Should I Attend Family Events Where Sinful Activities Occur?
1) Direct answer
Go only if you can be present without partaking in, approving of, or being shaped by the sin. If the event is given to open sin and you cannot maintain a clean testimony, don’t attend. Honor family, but obey God first.
2) Scriptural explanation
- The Bible says, “Have no fellowship with the unfruitful works of darkness, but rather reprove them” (Ephesians 5:11). “Come out from among them, and be ye separate” (2 Corinthians 6:17). “Blessed is the man that… sitteth not in the seat of the scornful” (Psalm 1:1).
- Yet we are “in the world” though not “of the world” (John 17:15-16). Jesus ate with sinners to call them to repentance, not to join their deeds (Matthew 9:10-13).
- “Evil communications corrupt good manners” (1 Corinthians 15:33). “Abstain from all appearance of evil” (1 Thessalonians 5:22). “It is good neither to eat flesh, nor to drink wine, nor any thing whereby thy brother stumbleth” (Romans 14:21).
- If an unbeliever invites you, you may go with a clean conscience, but you must not be brought under the power of anything, and you must do all to God’s glory (1 Corinthians 10:27-31).

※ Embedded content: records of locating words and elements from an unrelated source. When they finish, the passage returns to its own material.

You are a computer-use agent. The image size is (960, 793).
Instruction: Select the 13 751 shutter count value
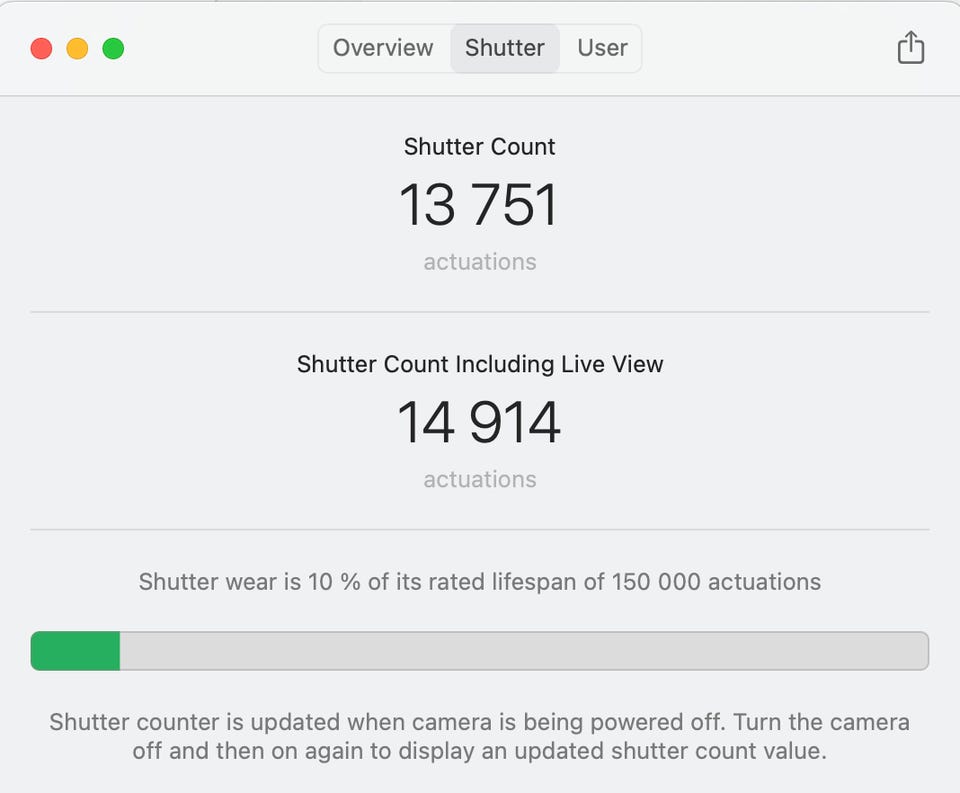(x=479, y=205)
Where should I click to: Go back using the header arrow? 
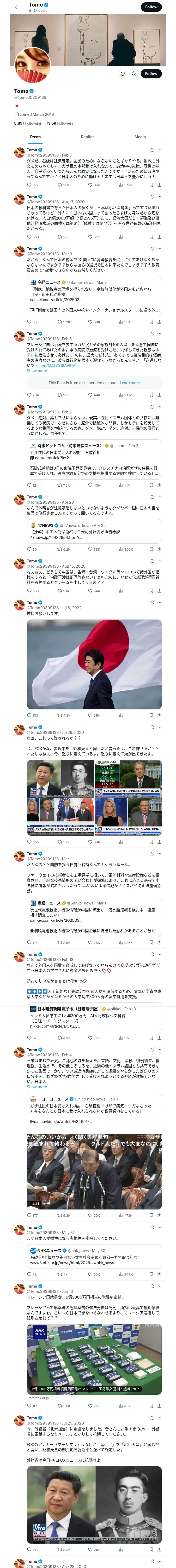click(17, 7)
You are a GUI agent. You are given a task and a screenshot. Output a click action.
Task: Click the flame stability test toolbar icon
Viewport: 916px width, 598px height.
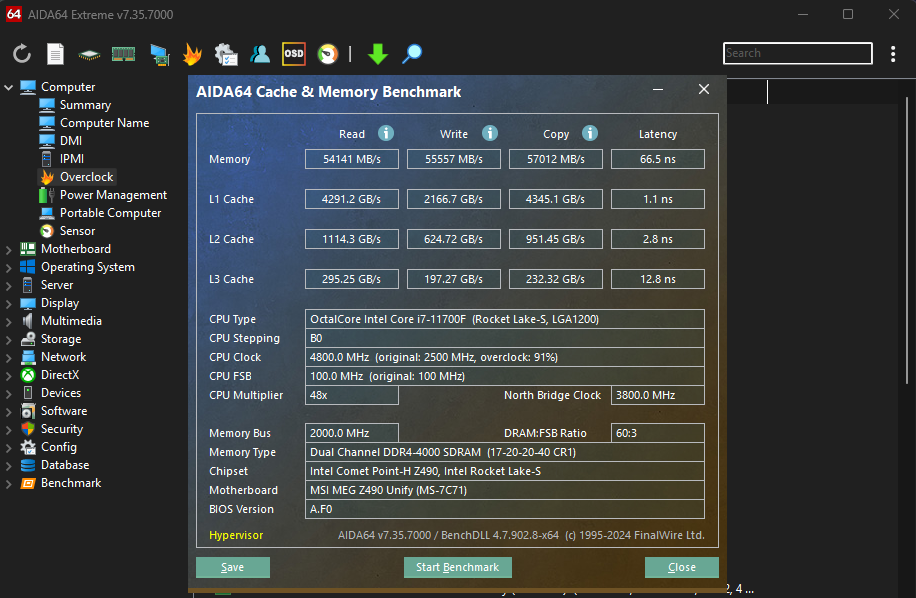pos(192,54)
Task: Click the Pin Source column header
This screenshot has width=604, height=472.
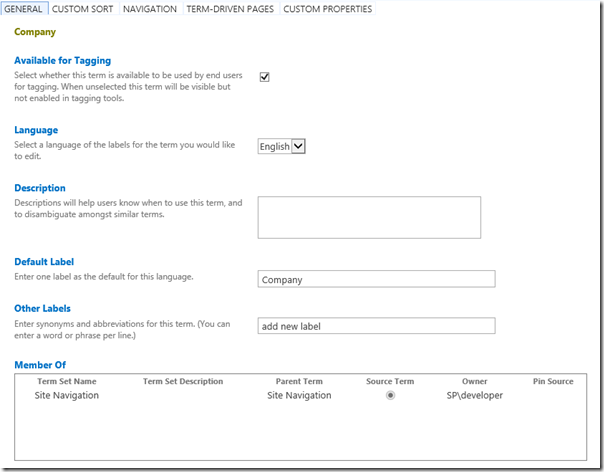Action: click(553, 381)
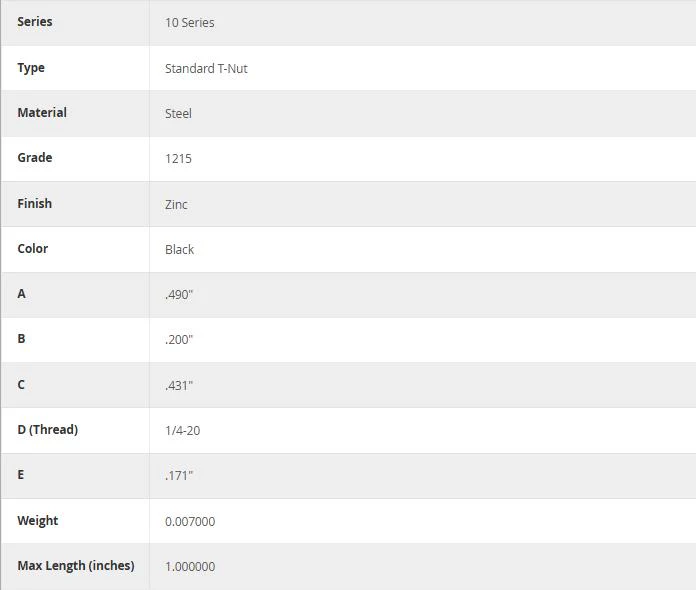Select the Weight row label

pos(38,521)
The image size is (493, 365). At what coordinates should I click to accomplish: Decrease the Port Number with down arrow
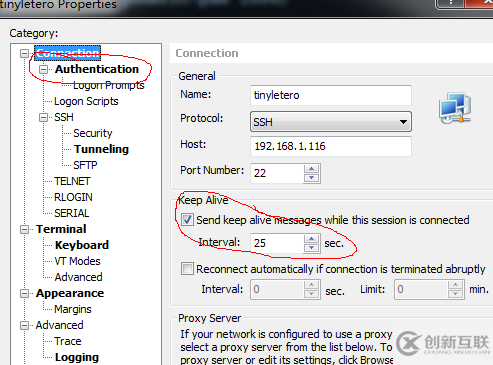(312, 178)
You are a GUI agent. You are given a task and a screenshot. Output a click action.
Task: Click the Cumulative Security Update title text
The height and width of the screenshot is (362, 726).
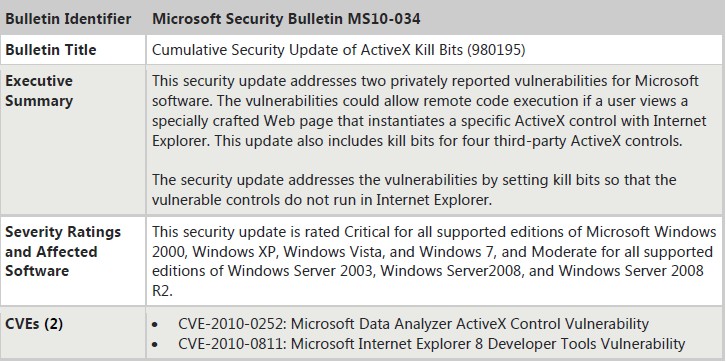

If pressured to compromise, “we ought to obey God rather than men” (Acts 5:29).
3) Simple clarifying logic
- Light does not fellowship with darkness. Presence is possible; participation is not. If your presence becomes approval, leave.
- The strongest walk is sobriety and separation. Where there is drunkenness, lewdness, filthy talk, or music and dancing that inflame lust, you are safer to abstain and depart.

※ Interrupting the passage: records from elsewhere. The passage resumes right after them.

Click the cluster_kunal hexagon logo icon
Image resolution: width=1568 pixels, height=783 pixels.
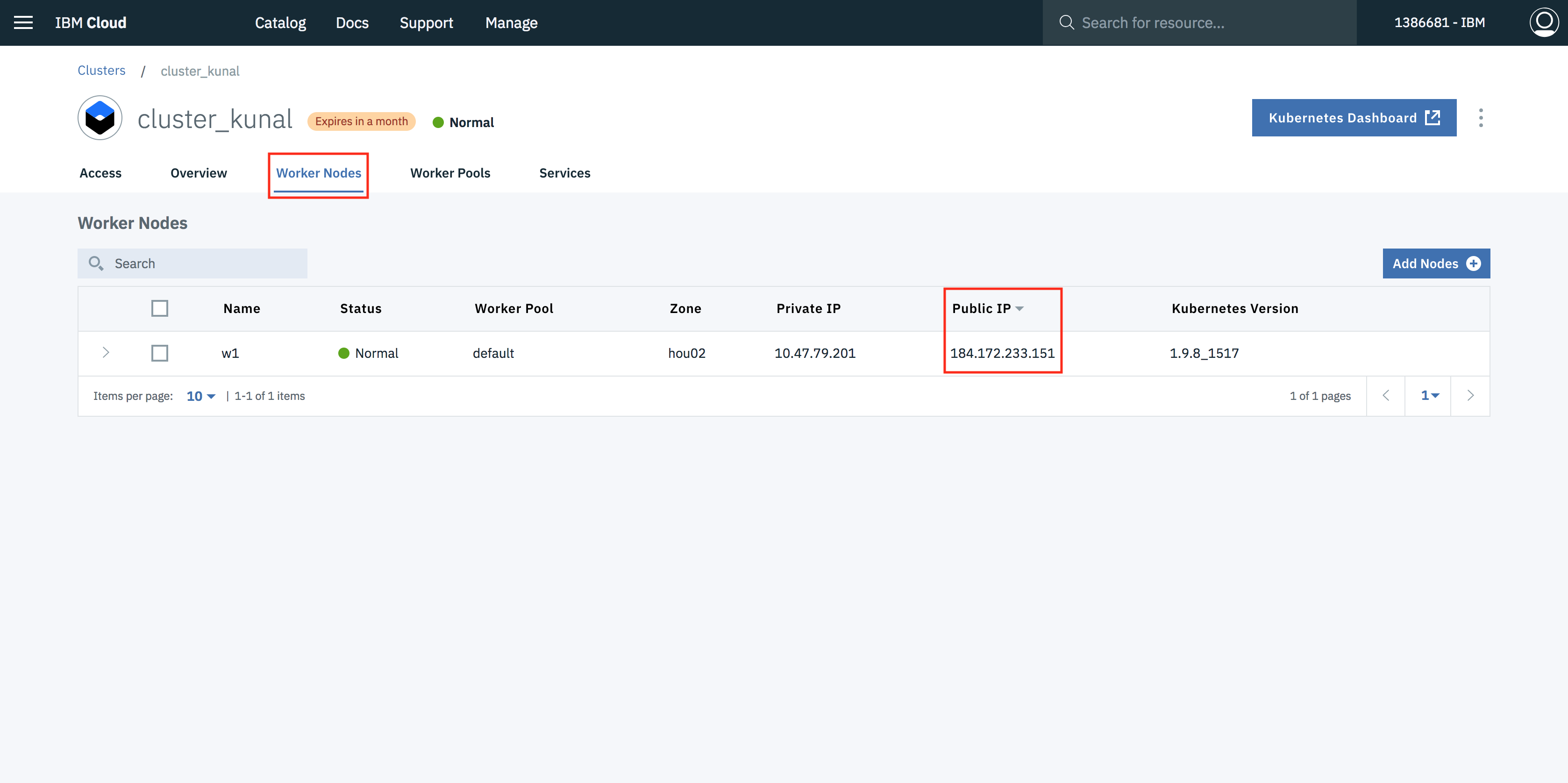[100, 118]
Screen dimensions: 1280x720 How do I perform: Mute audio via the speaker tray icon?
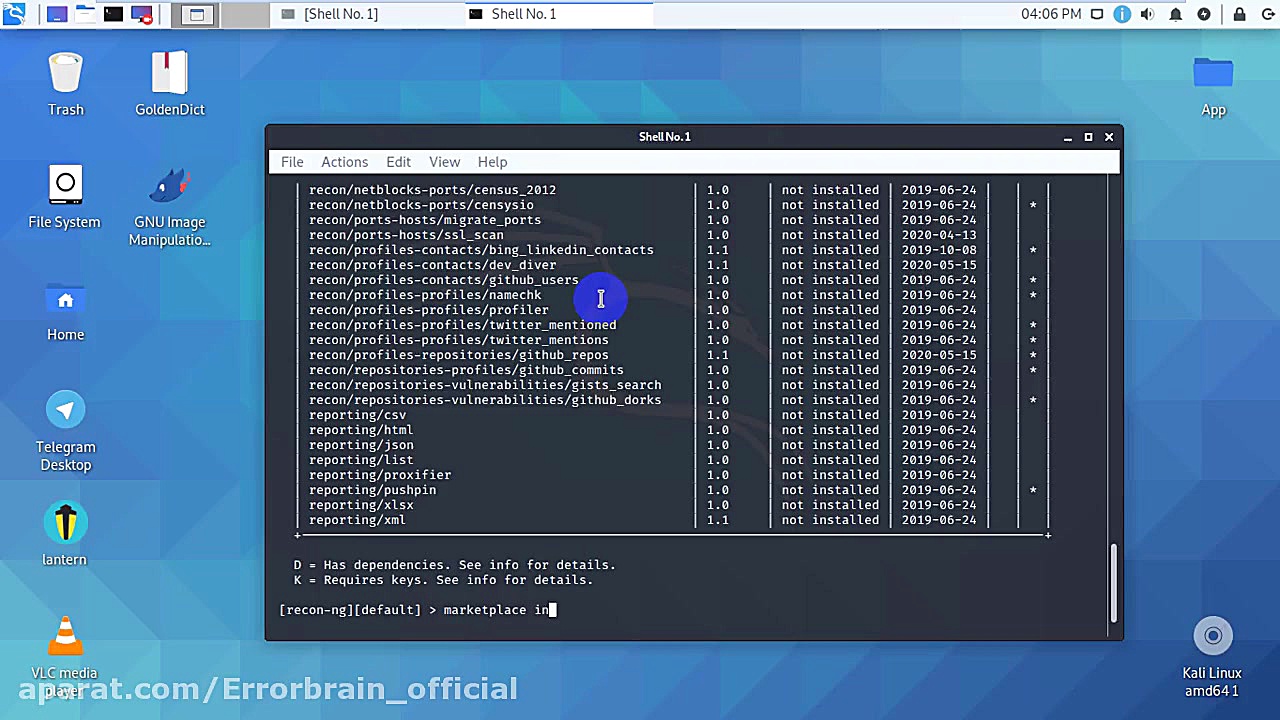click(1147, 14)
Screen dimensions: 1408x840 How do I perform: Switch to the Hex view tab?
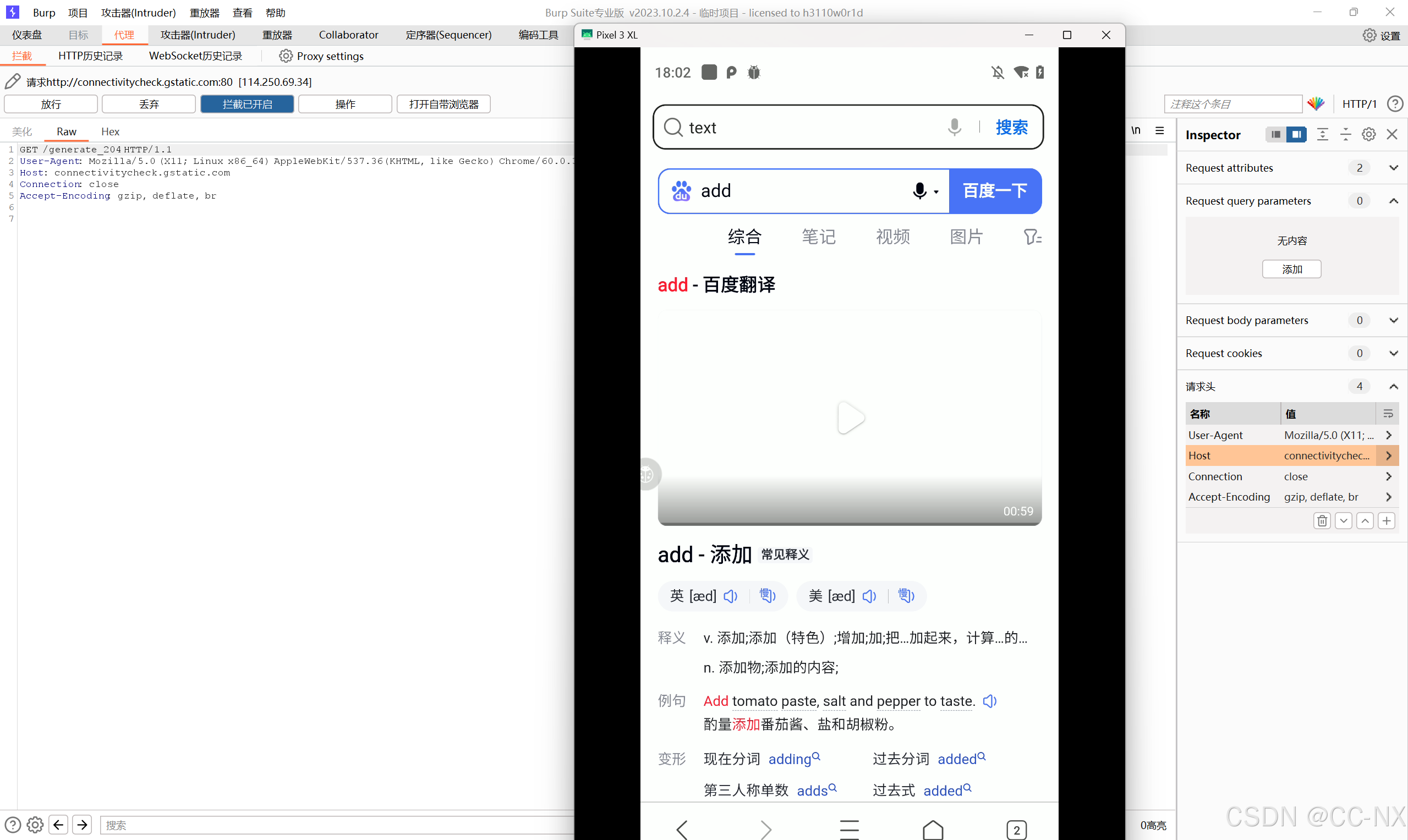pyautogui.click(x=110, y=131)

- You can visit to show love to family, but your purpose must be to honor Christ. If that purpose is frustrated, your place is outside.
Practical guardrails
- Before you go, decide your boundaries:
- I will not drink, dance, gamble, or join crude talk.

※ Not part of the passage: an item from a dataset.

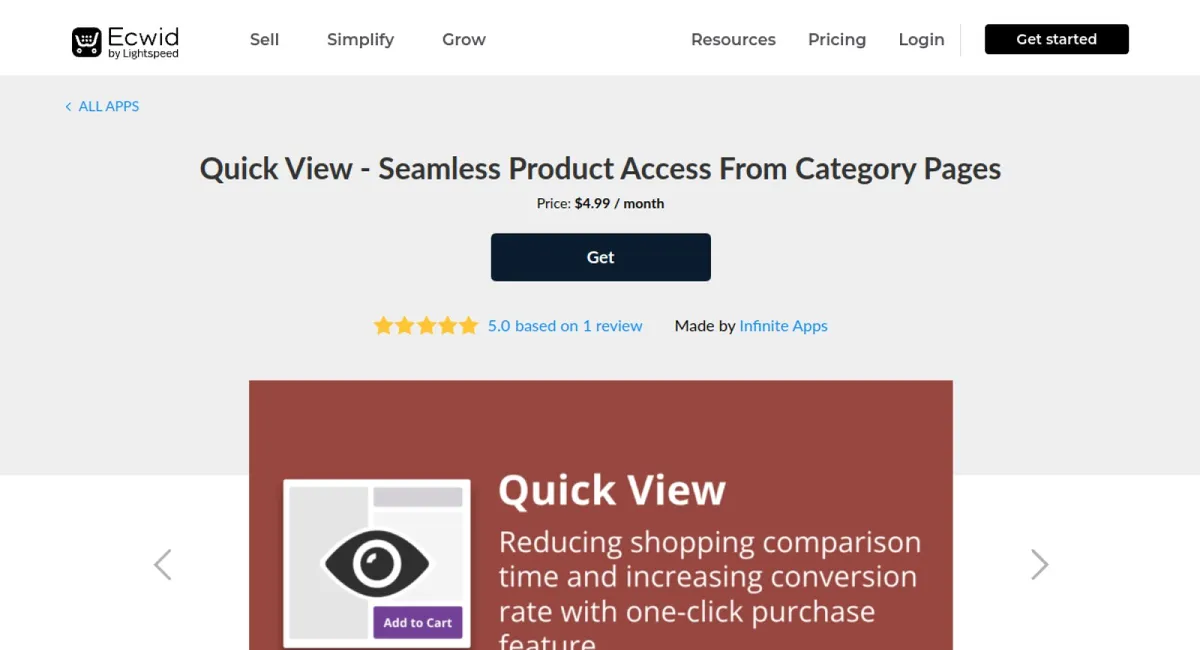Open the Sell navigation menu
Viewport: 1200px width, 650px height.
click(264, 39)
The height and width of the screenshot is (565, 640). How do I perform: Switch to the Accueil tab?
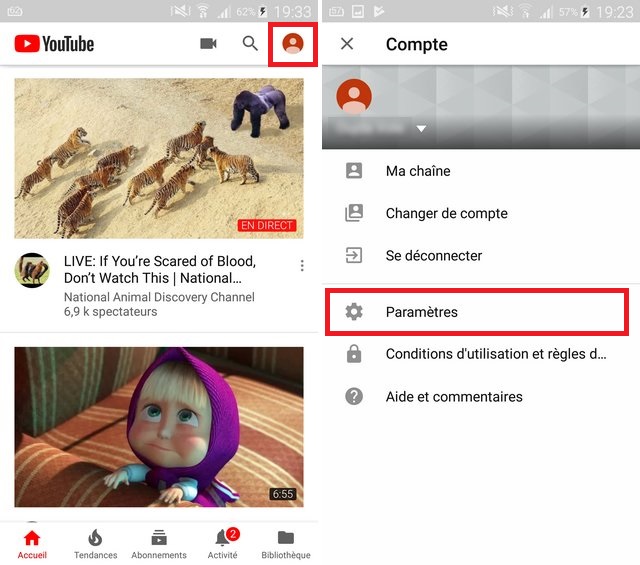click(32, 544)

- If the atmosphere turns sinful, I will politely leave.
- I will not stay where my conscience is defiled or my testimony is confused.
- Go with a witness: a believing spouse or friend, a clear exit plan, and your own beverage if needed to avoid pressure.
- Speak kindly and plainly:
- “I’m glad to see you, but I don’t drink. Thanks for understanding.”
- “I’m stepping out now—this isn’t my place to be. Love you all.”
- If attending will tempt you, confuse weaker believers, or embolden family in sin by your presence, don’t go. Peace with all men must be “with holiness” (Hebrews 12:14).
Short reinforcement
You see, the Bible calls us to be separate, yet shining. Go only as a light. The moment light is dimmed or mixed with darkness, step away. Honor family, keep a clean testimony, and let Christ be first.